Prompt:
Your answer should be only the lines below from the one with "The height and width of the screenshot is (246, 307)." to the one with "The height and width of the screenshot is (456, 641).", repeated exactly, ends included.

Given records:
□ □ □ □

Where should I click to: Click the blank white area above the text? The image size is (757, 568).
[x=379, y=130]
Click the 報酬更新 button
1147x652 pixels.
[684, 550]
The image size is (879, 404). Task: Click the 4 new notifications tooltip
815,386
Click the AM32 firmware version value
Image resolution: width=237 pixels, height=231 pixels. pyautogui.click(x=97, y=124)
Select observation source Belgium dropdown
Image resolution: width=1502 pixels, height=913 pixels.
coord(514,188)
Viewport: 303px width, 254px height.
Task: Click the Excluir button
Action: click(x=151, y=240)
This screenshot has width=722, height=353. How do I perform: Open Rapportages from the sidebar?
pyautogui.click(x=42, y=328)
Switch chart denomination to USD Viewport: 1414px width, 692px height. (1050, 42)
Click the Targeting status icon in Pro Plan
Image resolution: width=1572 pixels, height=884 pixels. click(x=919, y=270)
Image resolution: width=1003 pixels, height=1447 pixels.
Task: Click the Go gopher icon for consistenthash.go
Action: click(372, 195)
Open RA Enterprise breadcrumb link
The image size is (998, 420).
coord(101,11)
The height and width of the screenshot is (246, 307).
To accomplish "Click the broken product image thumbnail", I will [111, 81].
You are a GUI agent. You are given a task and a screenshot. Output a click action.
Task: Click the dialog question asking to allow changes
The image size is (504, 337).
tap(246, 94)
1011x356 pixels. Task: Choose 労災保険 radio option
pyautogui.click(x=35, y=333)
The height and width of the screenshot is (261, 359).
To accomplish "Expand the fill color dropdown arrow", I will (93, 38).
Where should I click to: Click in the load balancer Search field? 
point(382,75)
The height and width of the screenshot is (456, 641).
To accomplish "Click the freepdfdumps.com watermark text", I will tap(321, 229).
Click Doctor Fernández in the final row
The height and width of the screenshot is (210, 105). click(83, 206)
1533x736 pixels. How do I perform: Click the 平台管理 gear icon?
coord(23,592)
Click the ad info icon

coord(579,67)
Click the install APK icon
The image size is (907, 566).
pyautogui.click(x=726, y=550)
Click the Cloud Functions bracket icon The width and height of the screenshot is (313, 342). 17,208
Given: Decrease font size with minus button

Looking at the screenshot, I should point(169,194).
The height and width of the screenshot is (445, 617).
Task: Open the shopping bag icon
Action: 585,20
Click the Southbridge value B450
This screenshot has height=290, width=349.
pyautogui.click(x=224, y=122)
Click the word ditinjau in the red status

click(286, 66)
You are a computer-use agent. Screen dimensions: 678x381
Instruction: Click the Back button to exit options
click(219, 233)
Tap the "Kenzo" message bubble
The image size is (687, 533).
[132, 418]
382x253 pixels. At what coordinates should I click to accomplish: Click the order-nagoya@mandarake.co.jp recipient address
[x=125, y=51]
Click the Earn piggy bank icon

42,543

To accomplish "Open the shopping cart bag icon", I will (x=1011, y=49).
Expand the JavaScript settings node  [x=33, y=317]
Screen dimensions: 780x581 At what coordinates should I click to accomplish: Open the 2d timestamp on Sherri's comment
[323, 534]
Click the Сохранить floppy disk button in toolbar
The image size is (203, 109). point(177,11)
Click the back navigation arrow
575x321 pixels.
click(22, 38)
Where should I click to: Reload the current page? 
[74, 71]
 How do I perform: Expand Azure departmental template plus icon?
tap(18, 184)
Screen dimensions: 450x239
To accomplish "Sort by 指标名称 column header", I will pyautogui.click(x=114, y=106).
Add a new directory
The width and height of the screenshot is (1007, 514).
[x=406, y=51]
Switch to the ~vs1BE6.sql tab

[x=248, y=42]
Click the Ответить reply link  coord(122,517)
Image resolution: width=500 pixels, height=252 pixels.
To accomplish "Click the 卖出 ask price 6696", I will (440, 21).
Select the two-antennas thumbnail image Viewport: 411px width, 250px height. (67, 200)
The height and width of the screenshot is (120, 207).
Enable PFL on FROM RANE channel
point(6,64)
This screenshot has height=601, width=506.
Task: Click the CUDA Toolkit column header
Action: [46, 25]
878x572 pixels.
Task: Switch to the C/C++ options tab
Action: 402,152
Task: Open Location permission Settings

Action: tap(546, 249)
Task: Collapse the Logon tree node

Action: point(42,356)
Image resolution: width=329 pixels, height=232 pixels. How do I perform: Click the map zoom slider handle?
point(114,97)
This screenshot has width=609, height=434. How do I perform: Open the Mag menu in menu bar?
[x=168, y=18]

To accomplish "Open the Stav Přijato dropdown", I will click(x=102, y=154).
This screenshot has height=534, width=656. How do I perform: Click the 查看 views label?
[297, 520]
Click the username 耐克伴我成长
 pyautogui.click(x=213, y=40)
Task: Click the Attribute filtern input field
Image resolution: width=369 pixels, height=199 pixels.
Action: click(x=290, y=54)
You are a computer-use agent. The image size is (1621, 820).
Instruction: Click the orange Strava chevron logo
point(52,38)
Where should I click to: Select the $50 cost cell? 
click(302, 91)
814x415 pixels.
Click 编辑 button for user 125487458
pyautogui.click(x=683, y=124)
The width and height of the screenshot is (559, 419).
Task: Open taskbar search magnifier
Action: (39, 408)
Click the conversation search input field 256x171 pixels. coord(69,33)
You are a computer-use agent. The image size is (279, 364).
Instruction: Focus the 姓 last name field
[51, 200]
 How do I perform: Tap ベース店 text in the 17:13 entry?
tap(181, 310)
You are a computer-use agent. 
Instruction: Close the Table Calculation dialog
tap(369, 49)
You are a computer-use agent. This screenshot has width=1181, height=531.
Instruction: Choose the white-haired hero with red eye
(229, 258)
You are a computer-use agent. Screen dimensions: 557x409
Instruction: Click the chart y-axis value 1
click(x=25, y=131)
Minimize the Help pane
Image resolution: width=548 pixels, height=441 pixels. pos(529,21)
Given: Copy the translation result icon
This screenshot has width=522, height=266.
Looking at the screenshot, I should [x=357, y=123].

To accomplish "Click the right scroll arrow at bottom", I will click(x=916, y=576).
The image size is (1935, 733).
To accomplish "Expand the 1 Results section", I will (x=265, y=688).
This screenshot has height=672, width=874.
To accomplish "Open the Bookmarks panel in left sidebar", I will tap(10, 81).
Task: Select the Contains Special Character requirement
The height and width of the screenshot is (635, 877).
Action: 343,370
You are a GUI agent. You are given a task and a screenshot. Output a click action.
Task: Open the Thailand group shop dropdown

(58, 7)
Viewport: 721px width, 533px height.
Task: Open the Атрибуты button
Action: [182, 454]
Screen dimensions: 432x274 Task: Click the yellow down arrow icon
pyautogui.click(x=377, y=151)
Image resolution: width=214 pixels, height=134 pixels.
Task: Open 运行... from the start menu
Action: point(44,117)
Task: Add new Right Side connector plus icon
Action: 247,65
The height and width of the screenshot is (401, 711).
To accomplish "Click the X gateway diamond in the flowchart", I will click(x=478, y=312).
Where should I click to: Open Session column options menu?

□ □ □ □

Solution to the problem:
The height and width of the screenshot is (246, 307).
To accomplish "Click the broken product image thumbnail", I will [111, 81].
You are a GUI agent. You are given a task and a screenshot. Output a click action.
Task: Click the dialog question asking to allow changes
The image size is (504, 337).
tap(246, 94)
1011x356 pixels. Task: Choose 労災保険 radio option
pyautogui.click(x=35, y=333)
The height and width of the screenshot is (261, 359).
To accomplish "Expand the fill color dropdown arrow", I will (93, 38).
Where should I click to: Click in the load balancer Search field? 
point(382,75)
The height and width of the screenshot is (456, 641).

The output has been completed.